You will need two AMIs: one for your control plane machines and one for your worker machines. To create each AMI:

1. Click **Download Installation Media** in the Omni dashboard.
2. Select the AWS AMI for your architecture.
3. Add a **Machine User Label** that identifies the machine’s role. For example, for a control plane machine: `role:karpenter-controlplane-machine`.
4. Click **Download** to generate the AMI file.
5. Upload the AMI file to your AWS account. Follow the instructions in the <a href={`../../../talos/${version}/platform-specific-installations/cloud-platforms/aws#create-your-own-amis`}>Create Your Own AMIs</a>guide.

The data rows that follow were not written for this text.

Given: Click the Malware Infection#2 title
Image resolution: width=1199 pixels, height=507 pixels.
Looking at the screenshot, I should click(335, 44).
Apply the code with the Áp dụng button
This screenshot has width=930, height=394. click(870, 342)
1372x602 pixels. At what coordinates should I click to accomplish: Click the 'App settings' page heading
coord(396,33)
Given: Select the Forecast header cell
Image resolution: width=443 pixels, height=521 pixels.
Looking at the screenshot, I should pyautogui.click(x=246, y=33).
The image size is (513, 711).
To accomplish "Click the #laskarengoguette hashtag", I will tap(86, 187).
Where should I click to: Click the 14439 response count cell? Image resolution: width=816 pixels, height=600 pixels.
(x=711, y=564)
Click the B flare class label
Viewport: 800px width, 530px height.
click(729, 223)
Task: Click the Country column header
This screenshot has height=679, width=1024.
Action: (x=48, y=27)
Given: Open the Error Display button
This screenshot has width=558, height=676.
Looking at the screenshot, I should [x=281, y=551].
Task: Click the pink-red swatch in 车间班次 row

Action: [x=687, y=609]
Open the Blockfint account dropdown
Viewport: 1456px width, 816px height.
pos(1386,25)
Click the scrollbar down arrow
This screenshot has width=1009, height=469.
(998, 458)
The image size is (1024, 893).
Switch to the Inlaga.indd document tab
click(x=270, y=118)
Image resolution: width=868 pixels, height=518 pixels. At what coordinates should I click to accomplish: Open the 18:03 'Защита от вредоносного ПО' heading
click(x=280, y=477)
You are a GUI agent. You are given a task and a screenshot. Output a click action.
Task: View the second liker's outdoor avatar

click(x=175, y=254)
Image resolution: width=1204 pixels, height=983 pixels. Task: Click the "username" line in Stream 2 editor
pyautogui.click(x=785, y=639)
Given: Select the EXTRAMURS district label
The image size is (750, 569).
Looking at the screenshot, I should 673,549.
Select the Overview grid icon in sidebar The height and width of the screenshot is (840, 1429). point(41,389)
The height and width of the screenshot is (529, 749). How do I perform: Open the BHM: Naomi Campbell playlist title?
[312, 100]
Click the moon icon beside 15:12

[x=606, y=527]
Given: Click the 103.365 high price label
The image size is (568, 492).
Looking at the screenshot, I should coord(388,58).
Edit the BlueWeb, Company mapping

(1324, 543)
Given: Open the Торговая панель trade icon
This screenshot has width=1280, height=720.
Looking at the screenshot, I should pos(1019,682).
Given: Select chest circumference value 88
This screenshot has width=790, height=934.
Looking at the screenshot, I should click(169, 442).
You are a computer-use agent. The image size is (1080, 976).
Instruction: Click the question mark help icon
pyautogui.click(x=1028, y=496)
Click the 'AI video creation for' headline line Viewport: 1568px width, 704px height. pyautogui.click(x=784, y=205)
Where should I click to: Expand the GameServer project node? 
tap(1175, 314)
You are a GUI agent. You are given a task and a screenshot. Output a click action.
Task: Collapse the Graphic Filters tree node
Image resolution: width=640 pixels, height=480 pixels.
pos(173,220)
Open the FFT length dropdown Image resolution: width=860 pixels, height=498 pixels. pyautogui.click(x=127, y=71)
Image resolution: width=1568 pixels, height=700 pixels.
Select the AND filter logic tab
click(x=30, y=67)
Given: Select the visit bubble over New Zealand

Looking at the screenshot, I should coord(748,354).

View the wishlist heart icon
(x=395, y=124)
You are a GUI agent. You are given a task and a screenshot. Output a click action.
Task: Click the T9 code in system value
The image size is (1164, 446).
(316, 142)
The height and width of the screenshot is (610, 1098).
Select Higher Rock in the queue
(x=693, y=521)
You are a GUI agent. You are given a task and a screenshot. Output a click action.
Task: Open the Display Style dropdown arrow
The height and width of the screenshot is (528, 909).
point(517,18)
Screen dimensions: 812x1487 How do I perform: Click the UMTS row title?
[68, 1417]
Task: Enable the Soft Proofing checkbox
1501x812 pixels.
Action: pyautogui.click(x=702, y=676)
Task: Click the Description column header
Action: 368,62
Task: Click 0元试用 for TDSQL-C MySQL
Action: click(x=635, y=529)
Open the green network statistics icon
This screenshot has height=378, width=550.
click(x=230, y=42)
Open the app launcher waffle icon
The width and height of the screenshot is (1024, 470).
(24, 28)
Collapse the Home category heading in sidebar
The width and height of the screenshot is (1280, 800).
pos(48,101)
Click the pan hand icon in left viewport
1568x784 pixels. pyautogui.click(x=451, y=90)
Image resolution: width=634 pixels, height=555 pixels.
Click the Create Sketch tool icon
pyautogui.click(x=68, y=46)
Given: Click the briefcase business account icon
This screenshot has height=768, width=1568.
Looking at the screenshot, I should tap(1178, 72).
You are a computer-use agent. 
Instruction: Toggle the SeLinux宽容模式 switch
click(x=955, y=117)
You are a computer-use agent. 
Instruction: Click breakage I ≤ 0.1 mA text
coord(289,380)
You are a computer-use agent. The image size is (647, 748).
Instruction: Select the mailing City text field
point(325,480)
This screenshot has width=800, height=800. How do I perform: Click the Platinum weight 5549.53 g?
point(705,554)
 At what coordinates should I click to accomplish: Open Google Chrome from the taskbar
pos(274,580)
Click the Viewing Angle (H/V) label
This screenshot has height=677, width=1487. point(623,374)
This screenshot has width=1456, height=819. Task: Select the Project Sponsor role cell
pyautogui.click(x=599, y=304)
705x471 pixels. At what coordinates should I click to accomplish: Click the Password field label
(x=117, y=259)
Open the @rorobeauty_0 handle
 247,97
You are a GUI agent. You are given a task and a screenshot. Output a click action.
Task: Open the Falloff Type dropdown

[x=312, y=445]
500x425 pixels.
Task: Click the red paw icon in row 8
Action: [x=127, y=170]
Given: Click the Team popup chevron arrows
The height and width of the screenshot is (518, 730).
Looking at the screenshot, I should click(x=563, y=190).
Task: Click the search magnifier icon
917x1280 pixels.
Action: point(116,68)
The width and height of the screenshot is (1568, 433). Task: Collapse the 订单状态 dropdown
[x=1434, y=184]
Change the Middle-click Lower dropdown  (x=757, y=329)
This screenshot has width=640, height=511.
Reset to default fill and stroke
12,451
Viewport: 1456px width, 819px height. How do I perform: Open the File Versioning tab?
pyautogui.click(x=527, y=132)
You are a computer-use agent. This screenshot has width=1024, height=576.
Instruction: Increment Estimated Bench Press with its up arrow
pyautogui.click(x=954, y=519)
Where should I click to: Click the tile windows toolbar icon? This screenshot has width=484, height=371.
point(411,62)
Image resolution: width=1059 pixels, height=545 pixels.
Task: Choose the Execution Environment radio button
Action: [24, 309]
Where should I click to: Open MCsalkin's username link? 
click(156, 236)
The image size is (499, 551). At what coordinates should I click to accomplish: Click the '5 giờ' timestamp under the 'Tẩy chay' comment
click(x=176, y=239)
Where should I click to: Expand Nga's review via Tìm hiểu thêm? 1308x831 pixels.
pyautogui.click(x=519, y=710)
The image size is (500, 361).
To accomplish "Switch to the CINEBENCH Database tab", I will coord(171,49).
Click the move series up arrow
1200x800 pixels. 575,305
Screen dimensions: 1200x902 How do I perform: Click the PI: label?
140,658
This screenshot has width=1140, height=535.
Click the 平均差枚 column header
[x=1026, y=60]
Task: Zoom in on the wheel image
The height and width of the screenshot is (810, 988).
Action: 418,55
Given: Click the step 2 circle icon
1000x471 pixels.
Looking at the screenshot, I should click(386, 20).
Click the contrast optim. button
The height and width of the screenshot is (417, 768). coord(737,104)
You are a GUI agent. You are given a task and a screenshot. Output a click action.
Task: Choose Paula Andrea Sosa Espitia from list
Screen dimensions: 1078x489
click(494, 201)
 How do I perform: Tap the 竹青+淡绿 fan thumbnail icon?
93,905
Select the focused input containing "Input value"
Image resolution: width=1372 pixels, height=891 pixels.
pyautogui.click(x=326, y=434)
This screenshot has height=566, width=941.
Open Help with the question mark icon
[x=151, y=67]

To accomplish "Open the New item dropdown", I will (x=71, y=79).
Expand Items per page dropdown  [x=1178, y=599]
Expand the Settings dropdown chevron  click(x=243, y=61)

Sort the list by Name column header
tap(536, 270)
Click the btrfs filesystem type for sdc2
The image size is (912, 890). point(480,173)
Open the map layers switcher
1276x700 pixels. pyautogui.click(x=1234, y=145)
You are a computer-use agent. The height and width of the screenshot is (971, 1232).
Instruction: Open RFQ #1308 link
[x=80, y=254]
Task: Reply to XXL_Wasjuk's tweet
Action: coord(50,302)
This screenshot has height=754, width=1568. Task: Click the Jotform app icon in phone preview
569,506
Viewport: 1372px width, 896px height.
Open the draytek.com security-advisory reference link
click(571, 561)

Repeat the process to create the worker AMI, but use a worker-specific label (e.g. `role:karpenter-worker-machine`).

> **Note**: The AMI’s final name in AWS will match the filename you upload to S3. You can use naming conventions to clearly distinguish between your control plane and worker AMIs.

## Step 2: Create your machines using the AMIs

Use the control plane AMI to create your control plane machines.

<Note>Using an odd number of control plane nodes help etcd maintain quorum reliably. For high availability, we recommend creating three control plane nodes.</Note>

## Step 3: Create Machine Classes

[Machine Classes](../../omni-cluster-setup/create-a-machine-class) group machines by labels and act as the pool description for clusters.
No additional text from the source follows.